··· Information given ···

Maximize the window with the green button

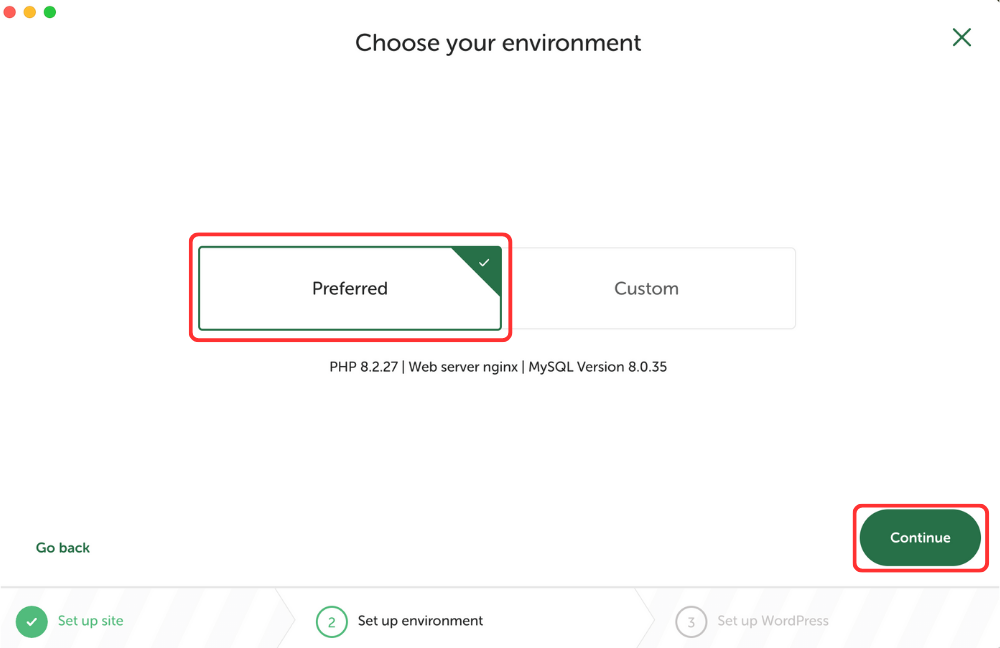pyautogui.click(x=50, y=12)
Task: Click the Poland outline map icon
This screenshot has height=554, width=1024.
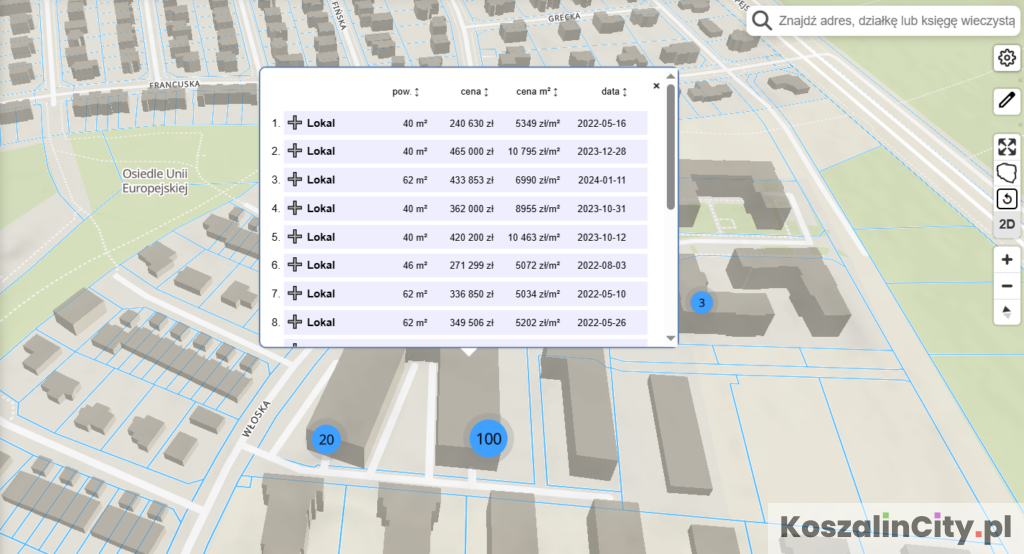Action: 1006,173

···

=== Problem to solve ===
Write out all the records again with "green button" replaced by "zoom button", keeping everything else unchanged and leaving out the pictures.

=== Complete response ===
Maximize the window with the zoom button

pyautogui.click(x=50, y=12)
Task: Click the Poland outline map icon
This screenshot has height=554, width=1024.
Action: 1006,173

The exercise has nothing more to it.